Through Corrales and Arguellas, Ross testified that he was introduced to a circle of Nicaraguan dealers, alternately friends and competitors, including Blandon. College-educated, with a master’s degree in marketing, Blandon served as director of wholesale markets for a Bank of International Development project in Nicaragua until Sandinista rebels toppled the Somoza regime in 1979. He has told people that he arrived in America with just $100 in his pocket.

In recent court appearances, including the March trial in which Ross was convicted on cocaine conspiracy charges, Blandon testified that he began selling cocaine in 1982 at the behest of Norvin Meneses, a San Francisco Bay area drug dealer and Contra sympathizer. By the end of 1982, however, Blandon said, he had decided that the Contras were receiving sufficient funds from the Ronald Reagan administration and no longer needed his help. So he began pocketing the money.

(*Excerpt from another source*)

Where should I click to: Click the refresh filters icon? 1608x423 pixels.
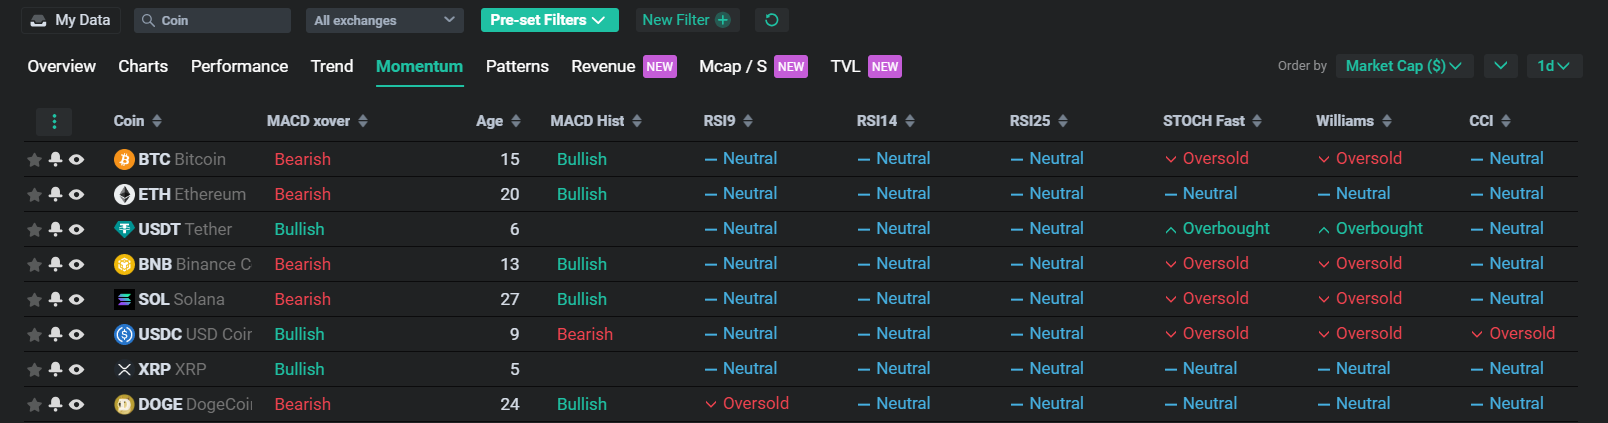tap(771, 20)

About a year later, Blandon said, he met Ross, who by then was “a big coke dealer.”

According to testimony in his San Diego trial, Ross still dealt with Arguellas and another pair of Nicaraguan rivals, Jacinto and Edgar Torres, both of whom would later go to prison for drug trafficking. Police records and interviews also show that he maintained a long relationship with David Chow, “a major cocaine distributor in the Los Angeles area during the 1980s,” according to court documents that allege that Chow first sold heroin, and then cocaine, in the city’s black neighborhoods.

Although Ross had become a millionaire by 1984 - one of the first to make his fortune solely on crack - the market was so huge by then that even a dealer of his stature could seem dwarfed.

“Even on the best day Ricky Ross had, there was way more crack cocaine out there than he ever could control,” said Lt. Ernie Halcon, a narcotics detective in the Los Angeles suburb of San Fernando.

How the crack epidemic reached that extreme, on some level, had nothing to do with Ross. Before, during and after his reign, a bewildering roster of other dealers and suppliers helped fuel the crisis.

They were all responding to market forces that many experts believe would have created the problem whether any one individual sold crack or not.